Using Rexinoids to Program Effector T cells for Homing to Mucosal Sites of Virus Transmission

Abstract Vaccines are the most effective defense against infectious diseases. To be most successful, vaccines must target the induced immune response to chief sites of pathogen entry: epithelial and mucosal surfaces. We have previously shown that the biologically active form of Vitamin A, all-trans retinoic acid (ATRA), can directly modulate the expression of gut mucosal-homing receptors on T cells as binding of ATRA to the retinoic acid receptor (RAR), which partners with the retinoid X receptor (RXR), promotes transcription of specific genes. Rexinoids, synthetic ligands for the RXR, have potential to mimic or improve the immune effects of vitamin A by enhancing RAR-mediated transcription. Additionally, rexinoids have a greater potential for clinical use due to their improved solubility and stability, making them candidates to incorporate into vaccines.
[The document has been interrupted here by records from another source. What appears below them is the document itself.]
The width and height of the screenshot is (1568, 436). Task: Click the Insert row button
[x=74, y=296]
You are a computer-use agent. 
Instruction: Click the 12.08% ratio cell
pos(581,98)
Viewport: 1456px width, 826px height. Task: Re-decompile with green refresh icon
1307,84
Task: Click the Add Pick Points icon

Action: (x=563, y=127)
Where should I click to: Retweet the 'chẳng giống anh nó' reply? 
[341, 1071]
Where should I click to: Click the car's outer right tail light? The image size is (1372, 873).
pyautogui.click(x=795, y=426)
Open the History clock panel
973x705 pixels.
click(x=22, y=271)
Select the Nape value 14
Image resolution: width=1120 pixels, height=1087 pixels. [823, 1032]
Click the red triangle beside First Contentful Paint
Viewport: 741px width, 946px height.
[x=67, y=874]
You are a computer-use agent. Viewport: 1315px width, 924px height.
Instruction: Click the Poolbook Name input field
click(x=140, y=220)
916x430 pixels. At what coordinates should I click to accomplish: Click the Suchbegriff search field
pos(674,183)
Here, we explored the possibility of different rexinoids to function as adjuvants during vaccination to program effector T cell expression of the gut-homing receptors CCR9, α4β7, and CD103. CD8 T cells obtained from transgenic mice were co-cultured with peptide and set concentration of each rexinoid, followed by flow cytometric analysis of receptor expression. We observed increased expression of gut-homing receptors during activation in the presence of certain rexinoids, indicating that they can mimic the effects of ATRA. Furthermore, we saw a cooperative relationship between other rexinoids and ATRA, as co-culturing with sub-optimal doses of each resulted in enhanced expression. Our findings lend support for the prospective use of these rexinoids as adjuvants during vaccination and in therapeutic approaches against diseases transmitted across mucosal surfaces.